# WHAT TO WORK ON:
Only the lines from the one with "You are a computer-use agent." to the end of the data, both ends included, should be output, exactly as they stand and without pictures.

Saved data entries:
"""

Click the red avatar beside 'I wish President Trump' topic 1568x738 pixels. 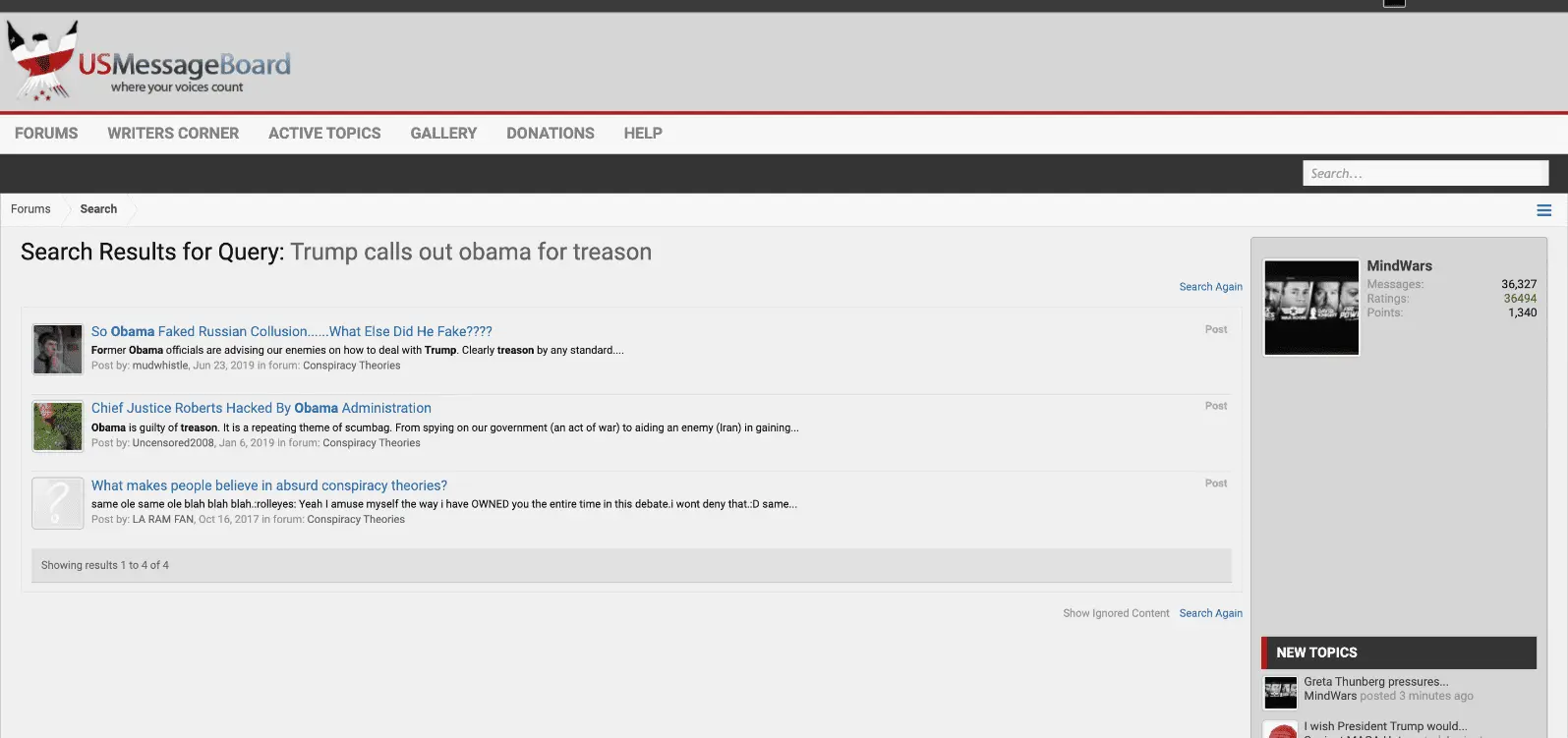pyautogui.click(x=1281, y=729)
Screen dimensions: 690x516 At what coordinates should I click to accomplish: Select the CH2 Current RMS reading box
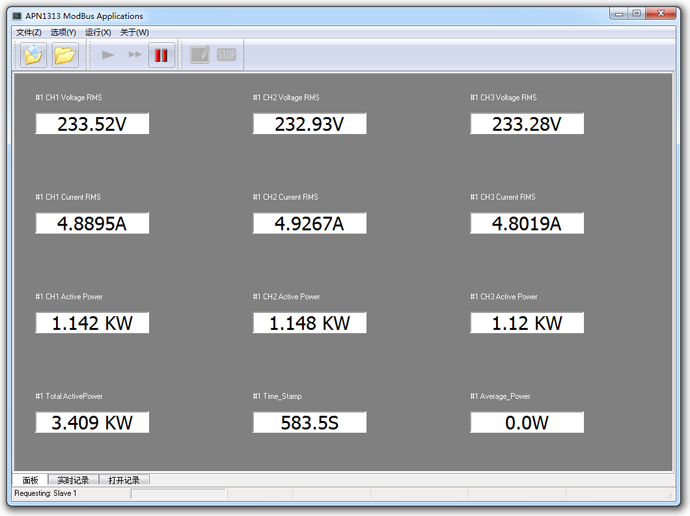(309, 224)
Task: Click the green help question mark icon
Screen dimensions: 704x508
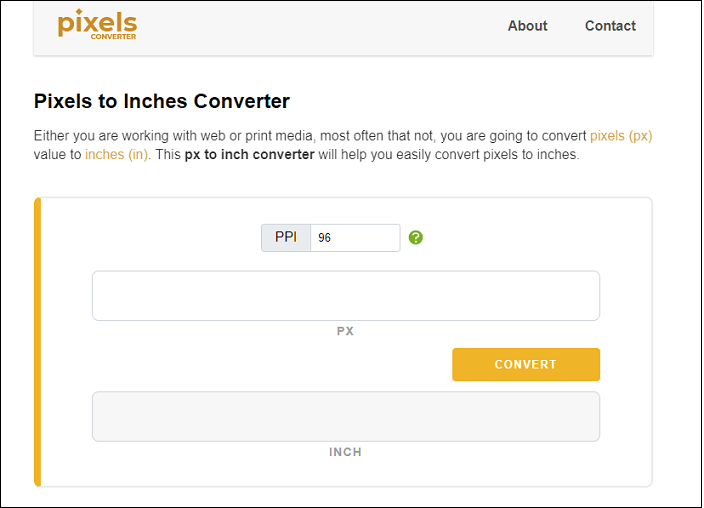Action: point(416,238)
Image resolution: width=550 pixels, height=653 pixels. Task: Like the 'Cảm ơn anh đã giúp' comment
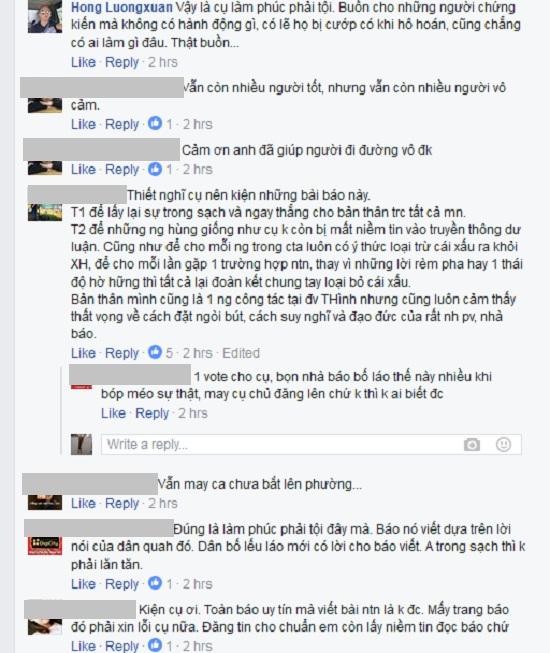pos(83,169)
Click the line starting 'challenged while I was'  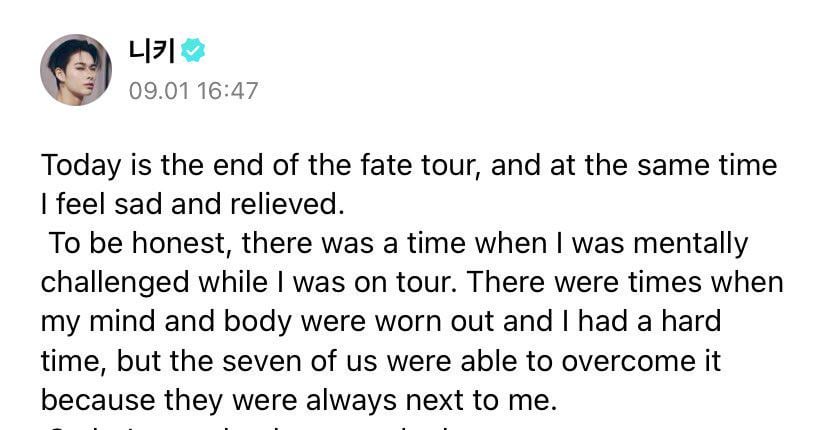412,283
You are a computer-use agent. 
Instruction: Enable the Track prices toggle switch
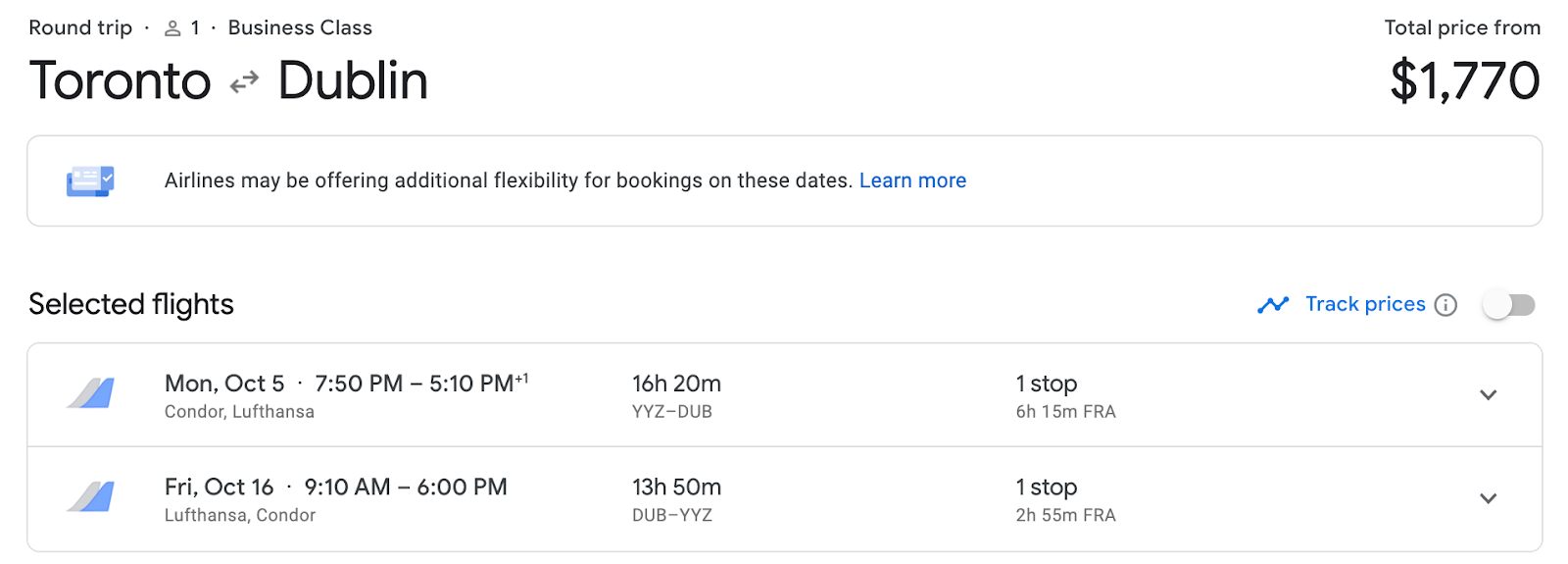pyautogui.click(x=1509, y=305)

"""

# ANSWER TO THE PROBLEM:
You are a computer-use agent. 
Instruction: Enable the Track prices toggle switch
pyautogui.click(x=1509, y=305)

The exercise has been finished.